The 2011 Annual Computer Security Applications Conference was held last week in Orlando, FL, and I had the good fortune to attend. The first two days were full of half- and full-day tutorials with varying topics. You can find the program and course descriptions here.

The following is a small set of highlights from the conference that I found particularly interesting:

Sven Dietrich from the Stevens Institute of Technology gave a half day tutorial on the evolution of botnets through their existence. Focusing largely on tracking historical time lines, he described how new technology to defend against botnets drives the quality and robustness of the botnets up, thus matching advancement with advancement. What I found really striking is the sheer sophistication of the advanced bots, allowing for completely decentralized command and control and clever usage of cryptography to deploy updates to the bots. It would seem that these bots have software life cycles (and security concerns!) not unlike conventional software.
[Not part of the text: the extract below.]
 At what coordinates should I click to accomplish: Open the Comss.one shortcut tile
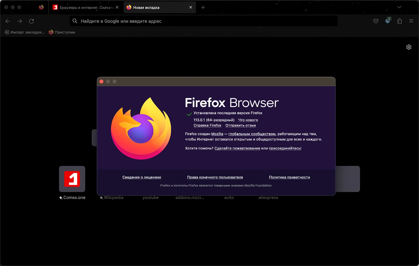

Adding to my newfound knowledge of botnets from Dr. Dietrich's tutorial, several papers were presented on live analysis of botnets and malware. The two papers "Understanding the Prevalence and Use of Alternative Plans in Malware with Network Games" and "Detecting Malware’s Failover C&C Strategies with SQUEEZE" were particularly interesting. They both independently proposed methodologies to gain useful information from the behavior of bots when they are under duress. The research suggested that, when bots are having trouble connecting to their peers or to the command and control nodes, they are robustly designed to attempt to connect in different ways. Who they connect to, can enable researchers (and law enforcement) to identify other malicious machines that should be blacklisted and possibly taken down. In some cases, I would imagine from what Dr. Dietrich's tutorial suggested, the bots will phone directly home as a last ditch effort to receive commands, betraying their owners' identities.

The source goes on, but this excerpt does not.